After my critical look at the pattern boards I created from my designs, I had a chance to evaluate them and realised what I wanted to change, whether it was as simple as a colourway or scale, but also noticing too many similarities sometimes and changing it up with something a little different.

So the left one is the old board, and the right is the newer version. These actually look very similar because I was quite happy with the designs that I was producing and putting together here, but I did notice a few things. The placement design was correct for this board, but I changed the size of the dots behind the dormouse which is more consistent now with the other animals in this placement style, I think this does look better for the front of a notebook or cushion like I wanted.

The secondaries I thought had a good background colour spread, but they were all showing mushrooms. I changed one of these to a berry design, and then changed the colourway of the bottom pattern to avoid too much pink. I thin the design at the bottom works well for both pink and green so I will put both colourways into my lookbook. Finally I looked closely at scale for the blenders and I think it has made more of a difference, I think it changes it from a busy pattern to more of a texture sometimes, which makes it look much more like a blender.

Again older board on the left, and newer on the right. I decided to put a different type of placement design on each board, so the hare represents the bottom corner placement. The middle placement from the first board will be shown as a variation of the middle placement, on the dormouse placement page in my lookbook. I looked at scale on my secondaries, showing more of the hares and brought the scale of the ferns up a little. With the blenders, I have brought the mushroom one down in scale, and I just did not like the leaf repeat, so I created a new one, that was more sparse and spread out.
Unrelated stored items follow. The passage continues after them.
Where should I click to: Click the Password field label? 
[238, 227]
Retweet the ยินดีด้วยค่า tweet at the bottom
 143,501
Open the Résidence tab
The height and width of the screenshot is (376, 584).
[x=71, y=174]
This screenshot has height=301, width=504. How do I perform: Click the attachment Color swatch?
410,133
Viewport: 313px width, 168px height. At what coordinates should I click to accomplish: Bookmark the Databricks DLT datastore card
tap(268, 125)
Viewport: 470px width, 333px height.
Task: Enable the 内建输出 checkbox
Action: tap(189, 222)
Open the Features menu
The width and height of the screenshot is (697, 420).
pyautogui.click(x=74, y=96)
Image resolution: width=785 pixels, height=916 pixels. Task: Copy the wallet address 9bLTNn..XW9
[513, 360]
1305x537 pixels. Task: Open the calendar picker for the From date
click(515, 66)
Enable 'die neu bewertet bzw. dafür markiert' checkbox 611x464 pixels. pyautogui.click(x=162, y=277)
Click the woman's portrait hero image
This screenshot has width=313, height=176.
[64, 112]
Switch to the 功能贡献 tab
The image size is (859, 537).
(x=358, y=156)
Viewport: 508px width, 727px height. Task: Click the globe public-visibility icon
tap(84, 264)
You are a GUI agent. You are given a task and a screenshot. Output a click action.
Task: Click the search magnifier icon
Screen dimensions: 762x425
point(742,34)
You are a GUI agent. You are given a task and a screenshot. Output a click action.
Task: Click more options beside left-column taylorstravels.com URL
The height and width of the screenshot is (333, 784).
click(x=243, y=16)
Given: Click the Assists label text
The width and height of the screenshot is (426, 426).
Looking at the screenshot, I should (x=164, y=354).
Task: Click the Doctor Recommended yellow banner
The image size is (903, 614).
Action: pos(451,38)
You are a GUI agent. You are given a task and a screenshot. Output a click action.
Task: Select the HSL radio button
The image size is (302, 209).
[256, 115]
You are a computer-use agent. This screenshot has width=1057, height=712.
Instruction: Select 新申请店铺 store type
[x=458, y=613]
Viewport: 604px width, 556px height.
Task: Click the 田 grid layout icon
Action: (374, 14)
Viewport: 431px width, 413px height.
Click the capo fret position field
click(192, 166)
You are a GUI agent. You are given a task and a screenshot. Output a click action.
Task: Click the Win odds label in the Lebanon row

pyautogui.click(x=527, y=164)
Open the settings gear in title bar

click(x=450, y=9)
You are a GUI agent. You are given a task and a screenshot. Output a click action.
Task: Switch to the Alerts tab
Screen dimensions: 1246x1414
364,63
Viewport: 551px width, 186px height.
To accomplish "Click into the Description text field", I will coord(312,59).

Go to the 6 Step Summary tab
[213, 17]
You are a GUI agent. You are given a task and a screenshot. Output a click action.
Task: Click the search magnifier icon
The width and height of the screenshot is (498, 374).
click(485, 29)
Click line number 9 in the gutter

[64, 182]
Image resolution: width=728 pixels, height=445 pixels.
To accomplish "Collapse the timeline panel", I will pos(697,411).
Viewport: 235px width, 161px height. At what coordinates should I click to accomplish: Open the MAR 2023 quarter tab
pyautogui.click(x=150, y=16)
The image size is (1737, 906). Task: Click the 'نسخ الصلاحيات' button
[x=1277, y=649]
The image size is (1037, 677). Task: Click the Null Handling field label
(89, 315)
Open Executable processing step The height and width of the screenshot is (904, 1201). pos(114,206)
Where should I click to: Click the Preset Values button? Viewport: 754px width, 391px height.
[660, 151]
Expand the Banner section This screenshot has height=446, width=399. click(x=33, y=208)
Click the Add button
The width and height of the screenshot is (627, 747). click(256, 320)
The old design on the left has a number of designs on it, I think my hedgehog collection was the biggest and had a lot of different designs that I did not use and edited down too. The right shows the updated board, using the top corner placement and the green hero. I swapped the bottom secondary on the old board to a smaller scale and made it a blender instead, which I think works because of its scale and the two colours. I added a berry design as the secondaries were populated by leaves, a similar problem to the Dormouse having all the secondaries as mushrooms. I changed the colourway of the top blender to avoid a majority pink background collection with the blenders. I also adjusted the scales on the linear leaves and the new sycamore blender from the secondary column previously.

The old board on the left here shows the middle placement which will now be shown with the dormouse placement as that is the board the placement style is represented on, for this one I switched to the header design, which I think is quite dynamic for the squirrel as they symmetrically jump away from each other with their nuts. This allowed me to show a little more of the heroes here. I liked my top two secondaries, the middle one has a lot of variation on colourways and alternatives too. I did not like the bottom secondary design, I just did not love it and noticed all three of the secondary were tossed. So I decided to swap this with this new linear design with the yellow foliage. I adjusted the scales on the top two blenders here and replaced the third one as I just did not like it, I think there were too many colours in it for the blender, so I swapped it with this simple nuts repeat which works well with the theme.

Overall I think these are far better designs now and work well as collections, I am excited to get started on the lookbook and put these together in a more professional context.